On Holiday Destination, her furious third album that dealt with Brexit fallout and British attitudes to just about everything, she perhaps told unpalatable truths. On Evil, she faces down xenophobic and racist attitudes as a second-generation immigrant and mixed-race woman, as if she is “the living devil himself”. I’d love to proclaim that these attitudes are becoming a thing of the past, but we all know it’s not the case at all. I want an inclusive Britain, one that is welcoming to the world, and respects the wants and needs of all, but I’m beginning to wonder if I will ever see that in my lifetime.


/Nine Inch Nails
/Last
/Broken


Trent Reznor was pushed hard by his label at the time, TVT Records, to make another Pretty Hate Machine – one that would sell millions more and continue to be radio-friendly. That he disagreed couldn’t have been made any clearer by the 1992 follow-up, Broken, and the companion rework EP Fixed. Broken is full of jagged edges – distorted and treated guitars smother the electronics like a layer of shattered glass – and raging, angry songs, while Fixed saw the band, Coil and a few others tear the original songs to shreds and create anew from the fragments (it is worth it alone for the thundering Coil rework of Gave Up, a dizzying, chaotic spectacle). There was more, too – Danny Hyde and various NIN Forum people eventually got the unreleased versions of Coil takes on NIN reissues as Recoiled a few years back.
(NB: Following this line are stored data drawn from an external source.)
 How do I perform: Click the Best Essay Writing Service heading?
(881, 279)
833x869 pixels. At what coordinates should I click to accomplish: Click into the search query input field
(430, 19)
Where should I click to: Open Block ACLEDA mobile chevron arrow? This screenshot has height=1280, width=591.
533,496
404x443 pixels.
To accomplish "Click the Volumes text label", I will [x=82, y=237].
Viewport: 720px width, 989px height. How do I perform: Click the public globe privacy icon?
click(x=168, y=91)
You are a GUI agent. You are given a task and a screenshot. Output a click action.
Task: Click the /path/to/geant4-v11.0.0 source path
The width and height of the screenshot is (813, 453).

Last on Broken is probably the most guitar-heavy track Reznor ever released under the NIN name. Everything on this song is about that thick layer of guitars that bulldoze out of the speakers, but special mentions too for Reznor’s vocals that sound like he’s straining every sinew, and that thrilling breakdown of a chorus, too. Remarkably, it wasn’t ever played live until 2007 – apparently, it was too hard to sing for many years! – and there exists an excellent official live video from the Wave Goodbye Tour, when they used then-new Canon 5D with HD video to film performances from the stage.